Windows and Intel's market entry will force down Unix prices for users.
Early indications show that the combination of Microsoft's 64-bit SQL database server and Intel's 64-bit Itanium processor can beat almost all Unix database systems in outright performance and in cost per transaction.
Forthcoming products from Microsoft and Intel will make 64-bit computing affordable to smaller businesses, rather than just the reserve of big business and financial institutions. Further price pressure on Unix is expected as a result of a Microsoft tie-up with AMD, which has traditionally focused on the price-sensitive end of the PC market.
The launch is set to change the way users negotiate high-end computing contracts and radically reduce the cost of a range of enterprise applications. Similar commodity computing collapsed the price of desktop systems during the 1980s and 1990s.
Microsoft is planning to answer criticism of its database's performance with the release, on 24 April, of 64-bit SQL Server, which runs on a version of Windows 2003 designed for Intel's 64-bit Itanium processor.
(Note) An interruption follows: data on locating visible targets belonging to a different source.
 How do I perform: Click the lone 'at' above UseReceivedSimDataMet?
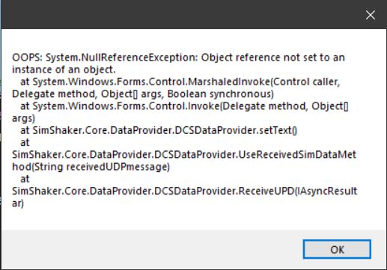point(25,143)
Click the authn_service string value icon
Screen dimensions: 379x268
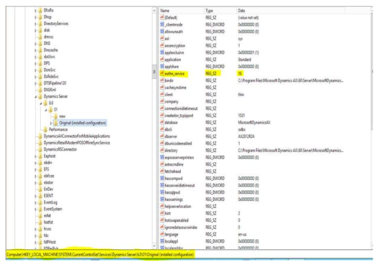(161, 73)
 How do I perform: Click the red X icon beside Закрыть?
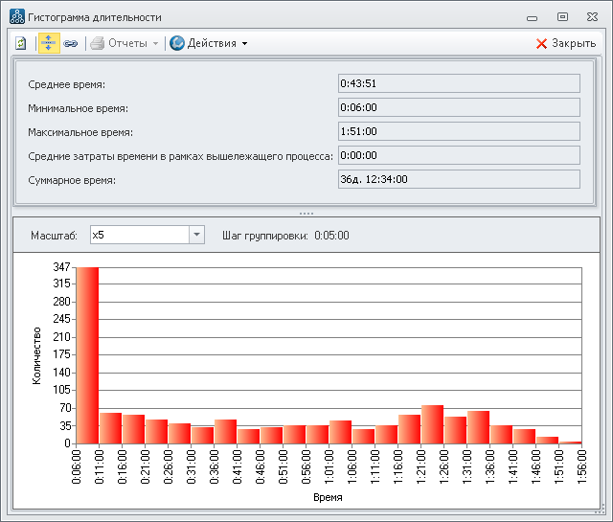point(541,43)
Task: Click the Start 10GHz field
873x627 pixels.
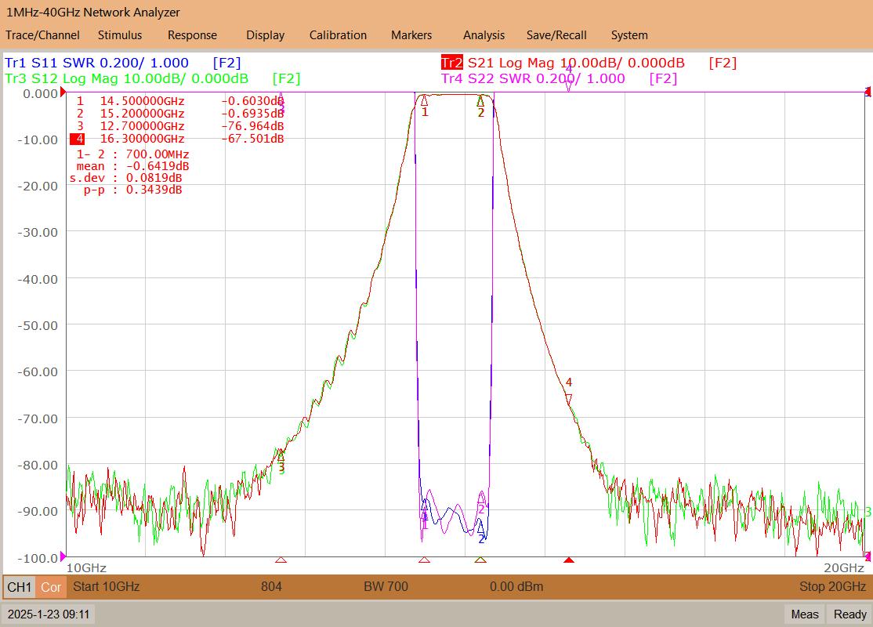Action: (x=107, y=586)
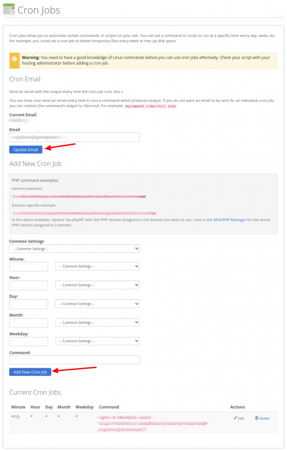The height and width of the screenshot is (451, 287).
Task: Click inside the Hour text box
Action: tap(28, 285)
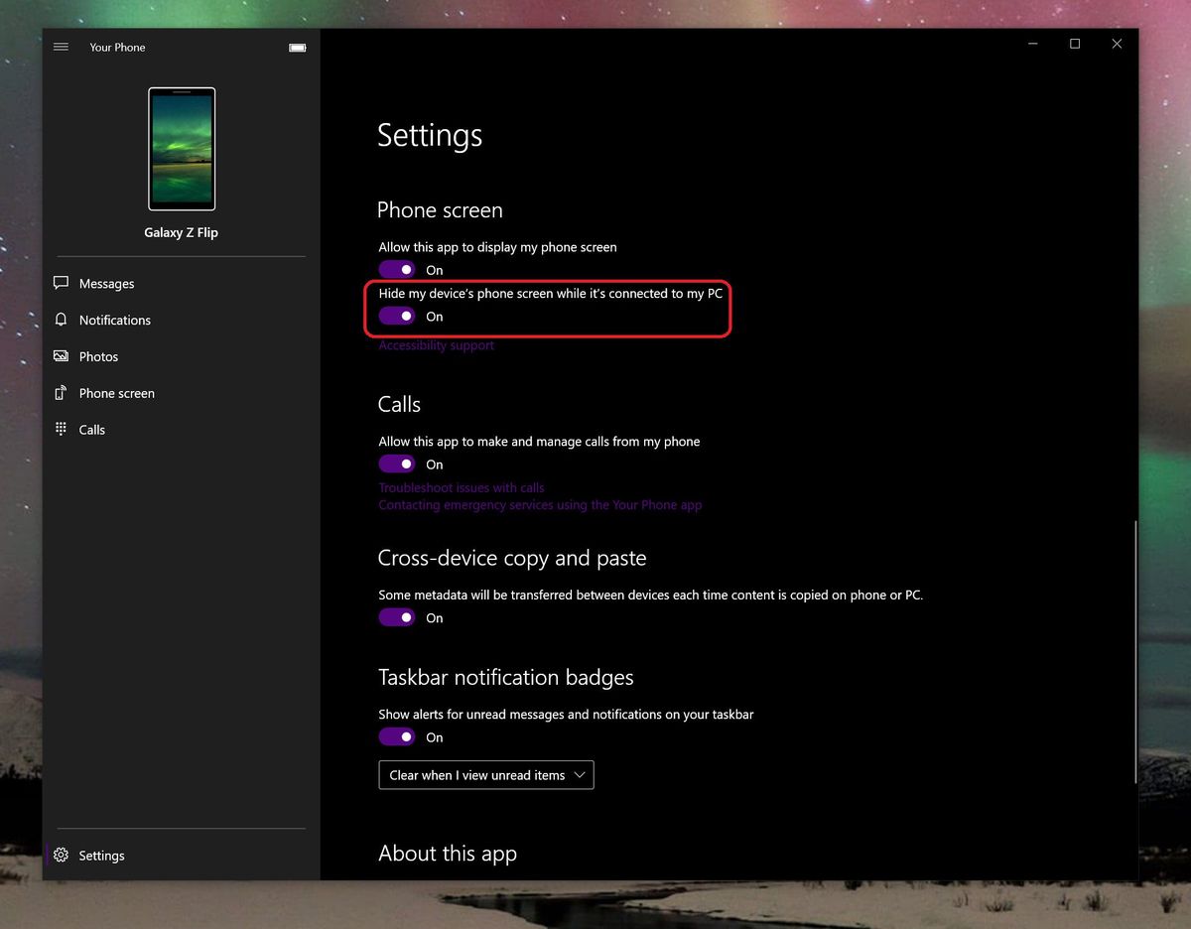1191x929 pixels.
Task: Open 'Troubleshoot issues with calls' link
Action: [461, 487]

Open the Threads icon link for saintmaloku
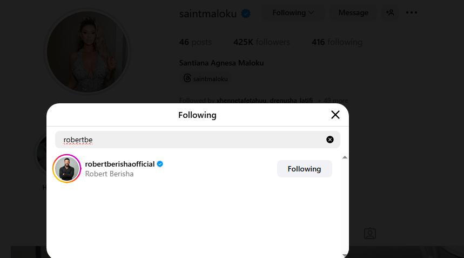point(187,78)
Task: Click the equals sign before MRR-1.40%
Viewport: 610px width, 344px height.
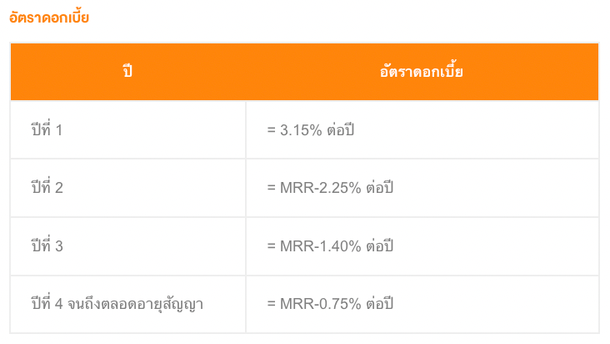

Ian Brown, vice-president for research at Gartner, said, "The new high-end, scalable, partitionable Itanium-based servers will offer more of a challenge to Unix, and it means that users will have an alternative to a forced migration to Unix if they want scale."
NEC's Express 5800 server currently holds the number two slot in the Transaction Processing Performance Council benchmark for non-clustered servers. A $5.6m (£3.5m) Express 5800 configured with 32 1GHz Itanium II processors attained 433,100 transactions per minute running SQL Server and Windows 2003.
On the performance of the NEC hardware Richard Fichera, analyst at Forrester Research, recommended users benchmark comparable Itanium systems and use these figures to negotiate better deals with Unix suppliers.
Microsoft product manager Mitch Gatchalian, said, "In supply chain management, moving to 64-bit SQL Server will boost the performance of a 6Gbyte database." Users could improve the performance of their SAP supply chain simply by migrating data from their 32-bit SQL Server to the 64-bit product, he said.
Pressure on databases is set to increase as users deploy XML, which creates large databases that run more efficiently on 64-bit architectures, said Rob Hailstone, research director at IDC.
Do you really need 64-bit databases?
- 32-bit systems will be good enough for most applications
- Large databases which use more than 4Gbytes of data run more efficiently on 64-bit systems
- If you need Unix database performance, TPC benchmarks show that Itanium 2, 64-bit servers allow SQL Server to scale to levels comparable with databases on high-end Unix system
- XML data produces large databases so a 64-bit architecture gives headroom for growth
- 64-bit SQL Server is designed for mainstream servers.